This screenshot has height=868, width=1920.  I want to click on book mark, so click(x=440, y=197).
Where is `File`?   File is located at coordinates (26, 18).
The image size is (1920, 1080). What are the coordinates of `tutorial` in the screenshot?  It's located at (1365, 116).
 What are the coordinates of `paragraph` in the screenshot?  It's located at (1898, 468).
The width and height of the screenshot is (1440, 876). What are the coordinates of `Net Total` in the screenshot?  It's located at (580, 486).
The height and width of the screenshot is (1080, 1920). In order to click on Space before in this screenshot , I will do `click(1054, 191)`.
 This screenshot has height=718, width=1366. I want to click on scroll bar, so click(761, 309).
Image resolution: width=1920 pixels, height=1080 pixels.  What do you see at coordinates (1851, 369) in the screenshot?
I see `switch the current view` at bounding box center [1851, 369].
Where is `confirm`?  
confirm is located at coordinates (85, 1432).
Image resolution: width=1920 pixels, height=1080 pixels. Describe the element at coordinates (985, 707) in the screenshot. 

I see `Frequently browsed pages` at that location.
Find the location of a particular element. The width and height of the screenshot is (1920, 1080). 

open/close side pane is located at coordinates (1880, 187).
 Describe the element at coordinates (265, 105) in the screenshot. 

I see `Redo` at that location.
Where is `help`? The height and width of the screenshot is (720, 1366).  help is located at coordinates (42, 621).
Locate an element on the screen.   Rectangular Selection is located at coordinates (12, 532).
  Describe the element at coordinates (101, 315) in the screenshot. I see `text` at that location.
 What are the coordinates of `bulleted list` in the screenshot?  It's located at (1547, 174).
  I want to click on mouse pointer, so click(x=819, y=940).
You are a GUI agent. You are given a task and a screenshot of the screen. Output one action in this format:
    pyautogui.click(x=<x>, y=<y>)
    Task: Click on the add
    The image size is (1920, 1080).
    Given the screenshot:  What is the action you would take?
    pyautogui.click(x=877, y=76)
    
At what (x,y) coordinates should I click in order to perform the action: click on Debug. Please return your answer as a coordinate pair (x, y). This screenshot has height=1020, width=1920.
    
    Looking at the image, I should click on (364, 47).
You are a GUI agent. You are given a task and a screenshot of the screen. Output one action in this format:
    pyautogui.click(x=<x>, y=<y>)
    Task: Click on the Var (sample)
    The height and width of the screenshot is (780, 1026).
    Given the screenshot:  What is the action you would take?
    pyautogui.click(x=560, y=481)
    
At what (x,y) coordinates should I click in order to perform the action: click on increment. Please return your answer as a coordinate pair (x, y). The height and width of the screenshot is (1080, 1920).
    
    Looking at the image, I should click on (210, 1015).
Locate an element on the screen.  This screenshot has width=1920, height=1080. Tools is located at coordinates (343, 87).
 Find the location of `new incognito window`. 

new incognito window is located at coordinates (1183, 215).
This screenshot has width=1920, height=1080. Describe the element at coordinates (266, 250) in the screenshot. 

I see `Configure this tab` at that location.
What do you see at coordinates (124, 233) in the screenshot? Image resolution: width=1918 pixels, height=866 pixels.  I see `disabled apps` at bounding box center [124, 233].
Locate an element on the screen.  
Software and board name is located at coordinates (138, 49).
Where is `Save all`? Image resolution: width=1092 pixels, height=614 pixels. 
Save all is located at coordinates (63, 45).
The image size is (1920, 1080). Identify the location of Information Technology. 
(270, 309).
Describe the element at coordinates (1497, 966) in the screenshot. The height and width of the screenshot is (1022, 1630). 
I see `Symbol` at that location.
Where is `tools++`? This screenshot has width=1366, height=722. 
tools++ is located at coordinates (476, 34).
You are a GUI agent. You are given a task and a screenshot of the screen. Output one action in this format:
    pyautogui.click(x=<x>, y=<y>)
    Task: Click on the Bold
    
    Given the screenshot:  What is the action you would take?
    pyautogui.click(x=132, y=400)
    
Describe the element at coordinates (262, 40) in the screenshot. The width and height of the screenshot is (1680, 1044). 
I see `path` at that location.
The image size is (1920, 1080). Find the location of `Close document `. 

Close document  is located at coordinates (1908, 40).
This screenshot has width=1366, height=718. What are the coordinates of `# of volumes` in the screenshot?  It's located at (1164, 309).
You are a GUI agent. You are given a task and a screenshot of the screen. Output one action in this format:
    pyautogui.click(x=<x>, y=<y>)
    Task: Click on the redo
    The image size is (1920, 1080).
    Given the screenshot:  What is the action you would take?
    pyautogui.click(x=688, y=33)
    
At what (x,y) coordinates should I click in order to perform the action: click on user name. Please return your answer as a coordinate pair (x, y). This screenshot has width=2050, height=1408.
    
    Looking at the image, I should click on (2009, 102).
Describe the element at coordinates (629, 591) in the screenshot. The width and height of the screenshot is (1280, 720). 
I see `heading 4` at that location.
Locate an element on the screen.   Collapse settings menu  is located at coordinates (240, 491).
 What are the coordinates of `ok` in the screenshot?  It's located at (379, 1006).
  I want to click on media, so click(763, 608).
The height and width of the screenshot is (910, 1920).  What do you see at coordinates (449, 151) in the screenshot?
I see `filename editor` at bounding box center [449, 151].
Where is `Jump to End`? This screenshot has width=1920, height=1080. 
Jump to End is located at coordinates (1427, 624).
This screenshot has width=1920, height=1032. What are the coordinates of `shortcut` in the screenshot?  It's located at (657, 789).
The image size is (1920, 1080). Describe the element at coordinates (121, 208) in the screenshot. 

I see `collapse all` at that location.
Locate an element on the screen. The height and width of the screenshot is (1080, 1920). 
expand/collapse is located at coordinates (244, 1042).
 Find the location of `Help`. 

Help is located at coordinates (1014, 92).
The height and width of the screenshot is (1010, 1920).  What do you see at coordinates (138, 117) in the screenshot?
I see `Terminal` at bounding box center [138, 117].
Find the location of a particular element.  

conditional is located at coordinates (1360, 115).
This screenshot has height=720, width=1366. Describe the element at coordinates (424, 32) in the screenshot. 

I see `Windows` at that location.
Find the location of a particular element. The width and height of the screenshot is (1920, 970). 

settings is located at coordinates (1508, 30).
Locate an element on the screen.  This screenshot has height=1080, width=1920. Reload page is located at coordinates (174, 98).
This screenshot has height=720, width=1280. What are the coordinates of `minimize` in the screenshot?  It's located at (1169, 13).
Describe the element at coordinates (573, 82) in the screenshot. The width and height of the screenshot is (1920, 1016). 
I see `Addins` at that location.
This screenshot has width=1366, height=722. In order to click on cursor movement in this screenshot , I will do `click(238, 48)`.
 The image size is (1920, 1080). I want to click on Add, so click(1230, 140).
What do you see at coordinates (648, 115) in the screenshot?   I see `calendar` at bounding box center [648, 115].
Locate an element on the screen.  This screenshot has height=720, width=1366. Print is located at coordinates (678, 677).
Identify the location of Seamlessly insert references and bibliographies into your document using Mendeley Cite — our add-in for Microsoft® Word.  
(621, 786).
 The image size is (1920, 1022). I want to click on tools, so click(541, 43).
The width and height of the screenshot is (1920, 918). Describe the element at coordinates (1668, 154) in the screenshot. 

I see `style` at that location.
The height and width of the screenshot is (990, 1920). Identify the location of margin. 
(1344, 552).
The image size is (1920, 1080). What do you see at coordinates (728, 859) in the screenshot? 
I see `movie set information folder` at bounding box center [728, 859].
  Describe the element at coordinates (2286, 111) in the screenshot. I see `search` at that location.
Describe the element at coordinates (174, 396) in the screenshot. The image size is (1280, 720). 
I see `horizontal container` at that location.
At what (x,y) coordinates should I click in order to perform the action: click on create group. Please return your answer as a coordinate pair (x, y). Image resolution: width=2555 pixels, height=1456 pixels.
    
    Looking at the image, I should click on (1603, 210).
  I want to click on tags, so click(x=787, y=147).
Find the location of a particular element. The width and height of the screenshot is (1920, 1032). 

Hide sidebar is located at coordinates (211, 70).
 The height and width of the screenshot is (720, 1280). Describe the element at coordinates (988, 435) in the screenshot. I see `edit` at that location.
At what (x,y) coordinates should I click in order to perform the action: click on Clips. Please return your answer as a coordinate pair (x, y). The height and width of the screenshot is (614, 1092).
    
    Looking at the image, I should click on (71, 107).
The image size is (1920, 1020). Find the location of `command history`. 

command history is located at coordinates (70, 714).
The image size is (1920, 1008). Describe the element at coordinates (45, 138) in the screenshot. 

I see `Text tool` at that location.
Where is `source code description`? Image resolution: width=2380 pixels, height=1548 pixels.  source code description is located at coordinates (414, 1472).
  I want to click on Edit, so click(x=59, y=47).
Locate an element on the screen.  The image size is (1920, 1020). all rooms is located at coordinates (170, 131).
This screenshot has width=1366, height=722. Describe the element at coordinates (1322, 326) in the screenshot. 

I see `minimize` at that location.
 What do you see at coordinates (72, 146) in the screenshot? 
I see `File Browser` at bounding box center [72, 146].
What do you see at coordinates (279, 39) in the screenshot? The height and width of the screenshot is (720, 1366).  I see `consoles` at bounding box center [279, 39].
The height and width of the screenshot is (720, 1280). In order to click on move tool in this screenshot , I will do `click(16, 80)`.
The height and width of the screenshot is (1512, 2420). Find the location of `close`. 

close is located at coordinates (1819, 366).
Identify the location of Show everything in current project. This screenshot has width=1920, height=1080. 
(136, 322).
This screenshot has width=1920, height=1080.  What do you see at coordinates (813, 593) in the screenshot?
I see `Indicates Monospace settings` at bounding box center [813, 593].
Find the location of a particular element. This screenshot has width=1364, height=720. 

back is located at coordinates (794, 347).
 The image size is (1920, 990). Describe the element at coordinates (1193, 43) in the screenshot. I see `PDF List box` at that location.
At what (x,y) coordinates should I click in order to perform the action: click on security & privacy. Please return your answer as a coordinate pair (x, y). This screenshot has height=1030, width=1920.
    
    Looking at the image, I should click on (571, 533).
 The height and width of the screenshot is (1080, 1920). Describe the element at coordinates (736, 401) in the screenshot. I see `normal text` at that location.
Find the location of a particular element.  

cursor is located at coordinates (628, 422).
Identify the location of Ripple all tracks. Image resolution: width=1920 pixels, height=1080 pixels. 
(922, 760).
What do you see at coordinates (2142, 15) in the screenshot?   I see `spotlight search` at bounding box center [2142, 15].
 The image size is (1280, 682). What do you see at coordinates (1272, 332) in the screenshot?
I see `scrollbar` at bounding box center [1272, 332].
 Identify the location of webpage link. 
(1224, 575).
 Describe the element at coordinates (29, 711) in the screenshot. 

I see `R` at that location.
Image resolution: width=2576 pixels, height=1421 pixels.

==*==

▸ **Exercise**
State how many of the lines above contain the word "Jump". Give only the number.

▸ **Reply**
2